The destination is different, a renovated Spring Training facility complete with a spacious new clubhouse, weight room and offices. The process of getting stuff down there, however, is the same as it has been for years. Two 53-foot trailers from Frisbie Moving and Storage will haul nearly 80,000 pounds of equipment from Detroit to Lakeland, Fla., a two-day trip handled by drivers who have made the trek enough times to know it by heart.
The first trailer, which was being packed up on Wednesday, includes baseballs, bats, hats, weight equipment, video and computer technology, bicycles and other assorted items. Every square foot of that trailer is packed, top to bottom.
The equipment has changed over the years. They don't ship as many bats because the current maple bats seem to last longer, and there's enough weight equipment at the Tigertown complex that they don't need to bring in much.
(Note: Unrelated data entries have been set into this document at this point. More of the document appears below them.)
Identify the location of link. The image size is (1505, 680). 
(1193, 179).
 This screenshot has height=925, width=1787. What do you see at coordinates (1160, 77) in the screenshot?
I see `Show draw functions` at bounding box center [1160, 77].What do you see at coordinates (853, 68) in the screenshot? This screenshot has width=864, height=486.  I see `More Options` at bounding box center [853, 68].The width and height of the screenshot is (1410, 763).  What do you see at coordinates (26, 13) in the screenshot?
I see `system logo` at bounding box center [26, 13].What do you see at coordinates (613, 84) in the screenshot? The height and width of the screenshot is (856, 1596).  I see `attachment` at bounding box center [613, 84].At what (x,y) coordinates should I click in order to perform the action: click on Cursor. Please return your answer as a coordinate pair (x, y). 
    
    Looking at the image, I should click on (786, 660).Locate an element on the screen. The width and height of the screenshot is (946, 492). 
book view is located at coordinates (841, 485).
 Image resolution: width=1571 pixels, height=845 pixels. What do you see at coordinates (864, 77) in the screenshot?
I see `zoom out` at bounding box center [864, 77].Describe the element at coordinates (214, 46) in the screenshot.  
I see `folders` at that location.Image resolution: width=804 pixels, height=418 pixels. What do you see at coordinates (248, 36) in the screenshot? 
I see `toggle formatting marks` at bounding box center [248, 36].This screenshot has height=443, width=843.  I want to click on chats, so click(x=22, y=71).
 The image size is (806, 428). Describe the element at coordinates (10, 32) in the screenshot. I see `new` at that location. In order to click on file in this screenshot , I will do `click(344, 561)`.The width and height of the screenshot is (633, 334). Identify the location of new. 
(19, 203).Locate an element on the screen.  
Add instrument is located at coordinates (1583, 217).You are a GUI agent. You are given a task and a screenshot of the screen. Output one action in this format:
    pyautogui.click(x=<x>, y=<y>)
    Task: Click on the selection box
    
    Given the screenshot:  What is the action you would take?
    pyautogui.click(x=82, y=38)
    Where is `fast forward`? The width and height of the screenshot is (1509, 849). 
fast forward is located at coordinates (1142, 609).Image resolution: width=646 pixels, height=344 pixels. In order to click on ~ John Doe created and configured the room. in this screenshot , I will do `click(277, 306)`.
The cabinets that once contained scouting files on players across the league are now obsolete, replaced by computer files. Even the video and computer equipment being packed has changed, as iPads have replaced some of the heavier electronics gear.
At the same time, the Tigers pack the same mechanical hat stretcher -- a long-ago gift from the president of the New Era cap company -- that they've used for decades.
The second truck, set to leave next week, carries more office equipment, luggage and personal gear, including the bicycle Schmakel still uses to make his way around the complex to make sure everything is running smoothly. With so many Tigers personnel spending time in Lakeland, that truck gets pretty well packed, too, even if players usually don't have personal gear to take down.
"In the old days, yes, because a lot of guys lived here [in Michigan]," Schmakel said. "Now we have very few players live in the Detroit area during the winter. Most of them go to warm areas so they can work out all winter. But in the '80s and early '90s, a number of guys stayed here. Like, we had to take Jack Morris' dogs down once. We had to drive the dogs down."
Once the trucks arrive in Lakeland, they're greeted by a small army of clubhouse assistants, many of them college students from Michigan and northwest Ohio, who use this as an internship of sorts in sports management.
Several pitchers are already there, getting in throwing sessions under the Florida sun. They'll begin formal workouts with Tigers catchers on Feb. 14, followed by full-squad workouts later in the week. The first game at Publix Field at Joker Marchant Stadium is the Tigers' annual exhibition with Florida Southern College on Feb. 23.
By then, Schmakel is already planning for the return trip north.
"We've already got that planned," he said. "We have the days we know we're coming back. We open on the road, so it's a little bit different than when you open at home. Once we get down there, we start packing to come home, believe it or not."